* _DATASET_:
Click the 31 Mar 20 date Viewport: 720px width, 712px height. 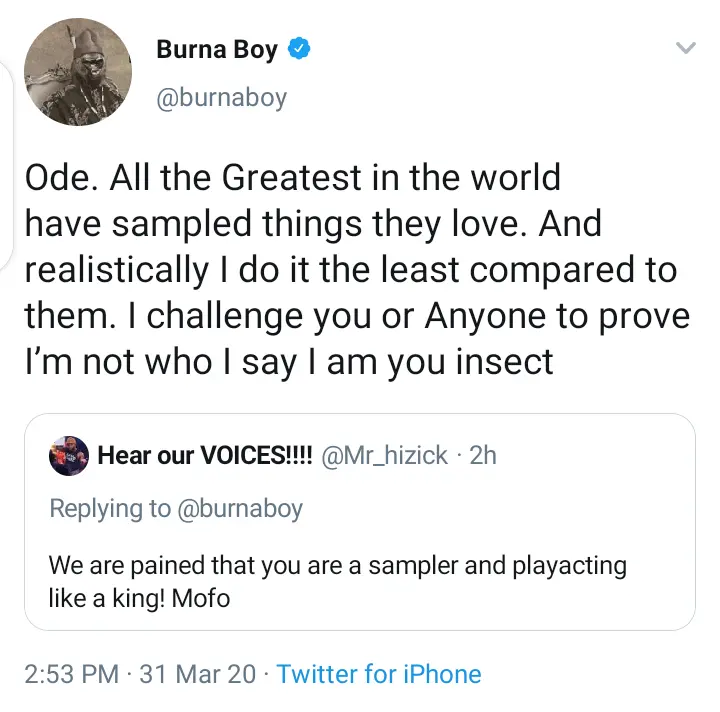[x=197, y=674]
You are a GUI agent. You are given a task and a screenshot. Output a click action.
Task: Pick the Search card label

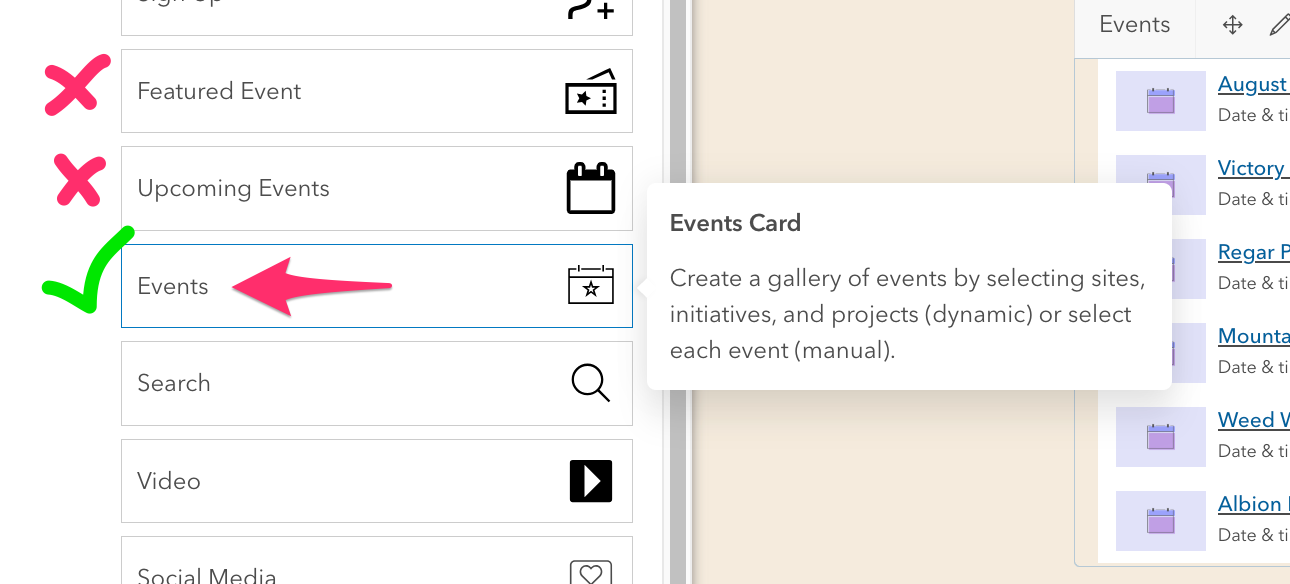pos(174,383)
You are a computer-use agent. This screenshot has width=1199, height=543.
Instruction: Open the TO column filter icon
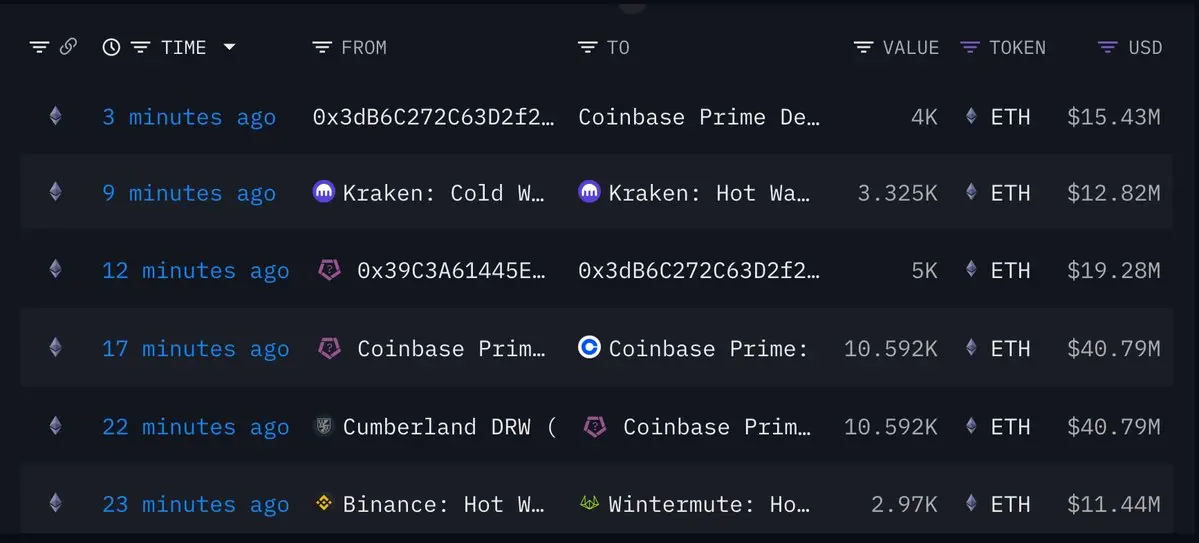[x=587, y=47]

...

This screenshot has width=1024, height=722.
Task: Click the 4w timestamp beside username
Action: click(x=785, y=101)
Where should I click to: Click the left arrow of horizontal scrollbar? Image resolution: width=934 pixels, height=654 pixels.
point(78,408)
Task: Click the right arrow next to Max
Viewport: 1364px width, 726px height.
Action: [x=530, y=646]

* * *

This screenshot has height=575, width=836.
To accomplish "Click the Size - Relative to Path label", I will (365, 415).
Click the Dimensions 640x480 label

* _EXERCISE INSTRUCTIONS_:
Give the number of lines that include the word "agent" in the listing. Nothing else belongs in the reply.

* _EXERCISE RESULT_:
2